1. The ideals of Scouting (the Oath, Law, Motto and Slogan)
2. The patrol method
3. The outdoors
5. Association with adults
6. Personal growth
7. Leadership development
8. The uniform
Merit badges factor into each of those aims to some degree, but particularly with association with adults. Or rather I should say, a variety of adults. (Because in almost all Scouting activity there is some adult supervision, but when doing Merit Badges, a Scout has the opportunity to get to know someone they otherwise wouldn't). Enter the Merit Badge Counselor! This is a person, who by vocation, avocation or special training has the knowledge to guide and instruct a scout on a particular subject.
Merit Badge Counselors must meet certain requirements:
- he or she must register annually with the BSA and submit a Merit Badge Counselor form each year.
- must be at least 18 years old.
- be of good character (i.e., a good role model).
- be proficient in the merit badge subject matter.
- be able (and willing) to work with scout-age youth.
- be approved by the Counsel advancement committee.
Those conditions being met, there are few other limitations. (Two-deep leadership isn't specifically required for Merit Badge Counselors, but according to the Gospel of firebirdluver, it would be unwise to put oneself in a situation where there might be the appearance of evil. In other words, never be alone with a Scout and always have another adult present. Besides, each Scout earning a merit badge should have a buddy to work through the badge with). Youth Protection training is also very important for Merit Badge Counselors.
There is no limit to the number of Merit Badges a Counselor can make him or herself available to teach, although he or she must be approved for each Merit Badge by the Council.
In fact, one of the few limits is that a Counselor cannot change the requirements of a Merit Badge. A Scout must do only the requirements, no more, no less. (Which isn't to say that if the Scout is interested, the Counselor can't help pave the way for the Scout to do more, just that the Scout isn't required to do more. This rule makes the merit badges fair and equitable for everyone). The exception to the rule is in the case of a special needs scout.
Two things that I think are important to note are that Scoutmasters and their assistants are not automatically approved to be Merit Badge Counselors. I was involved in a troop some years ago where the Scoutmaster, who was a good and well-meaning man, taught the Photography Merit Badge. During the course of the instruction, it became apparent that he had common knowledge (nothing technical or specific) of film photography, but was completely in the dark about anything digital. He should have found someone better trained to teach the Scouts.
The other important note is that a Merit Badge is an individual award. Group instruction is great and can be very beneficial to both the Scout group (who can help each other accomplish their goals) and to the Counselor (who then doesn't have to repeat the instruction over and over). However, each Scout must individually pass off all of the requirements.

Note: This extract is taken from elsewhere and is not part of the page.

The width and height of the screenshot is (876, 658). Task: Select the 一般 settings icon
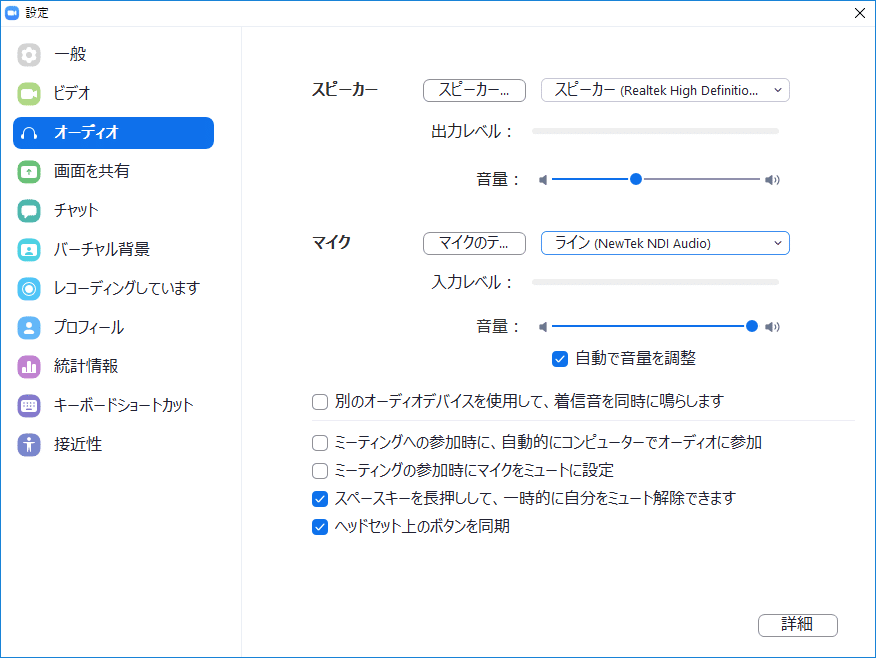70,54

The process for a Scout earning a merit badge goes something like this:
- The Scout decides he wishes to pursue a Merit Badge. He tells his Scoutmaster.
- The Scoutmaster either approves or dis-approves the Merit Badge. (Why might a Scoutmaster tell a Scout he can't work on a Merit Badge? Well, there could be a number of reasons; perhaps the boy is already working on several Merit Badges and the Scoutmaster feels it would be appropriate for the Scout to finish some of them before he starts another. There are some Merit Badges that are better earned in a certain order (Family Life, Cit. in the Community, Cit. in the Nation, Cit. in the World).

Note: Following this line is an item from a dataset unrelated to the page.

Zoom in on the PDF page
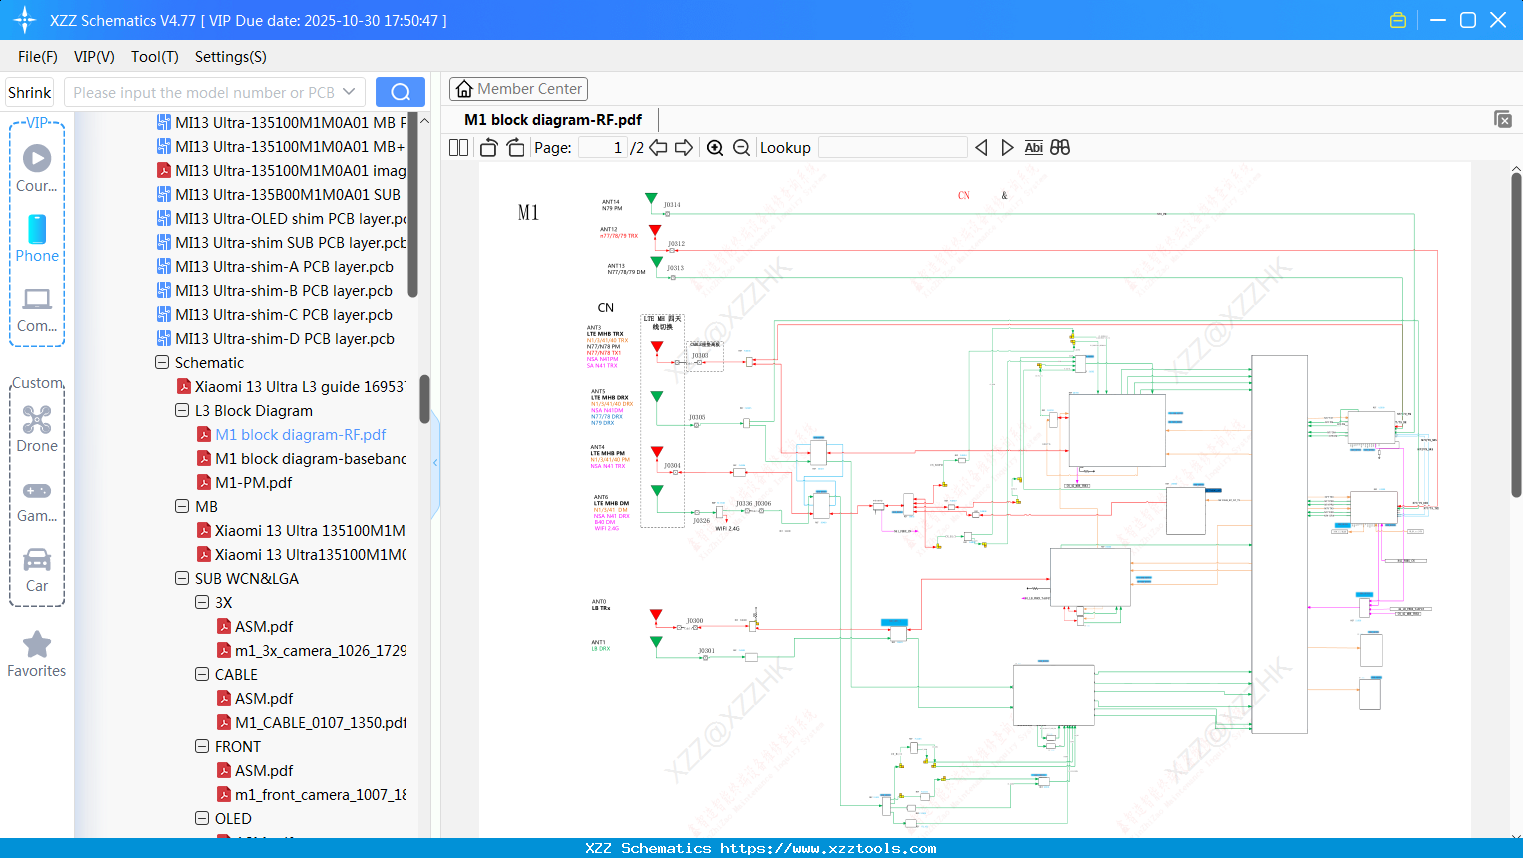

- If approved, then the Scoutmaster gives the Scout a Blue Card and tells the Scout the name of a counselor for that Merit Badge. (It is the Scoutmaster's prerogative to either select a Counselor or let the Scout select one from a list. This might help the Scout be exposed to a number of different individuals, as he might otherwise be tempted to always select people he knows).
- The Scout contacts the Counselor, discusses the topic, makes arrangements to complete the requirements and meet again with the Counselor. This may have to happen more than once.

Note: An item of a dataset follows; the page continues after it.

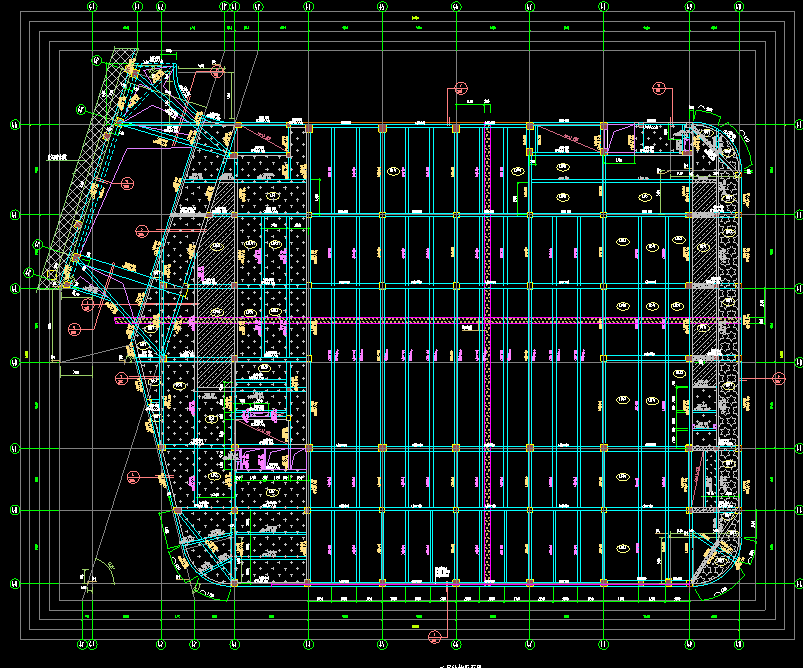Image resolution: width=803 pixels, height=668 pixels.
Task: Click the small yellow label below the bottom dimensions
Action: [415, 626]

- The Scout works on the requirements. When complete, he contacts the Counselor, who ensures the Scout has completed all the requirements and signs the appropriate documentation (Blue Card). The Counselor keeps his or her portion of the Blue Card.
- The Scout takes the Blue Card to the Scoutmaster, who verifies completion of the Merit Badge.
- The Scoutmaster gives the Blue Card to the Advancement Chair.
- The Advancement Chair submits the award to the Council and purchases the award.
- The award is presented to the Scout, along with the Scout's portion of the Blue Card.
My recommendation is to carefully complete and guard any documentation (Blue Card) while completing a Merit Badge. Even if it's only partially complete, because a partially completed Merit Badge can still be completed up until a Scout's 18th birthday. (But if you lose it, you'll probably have to start over). Also, it's not entirely unknown for Counsel records to be incomplete, so it's good to have a copy of your own to back up your claim that you have completed the requirements for an award.
Merit Badge counseling can be a very rewarding experience for the Counselor. If you have some in-depth knowledge on a subject, please consider applying to be a Merit Badge Counselor. It could change a life!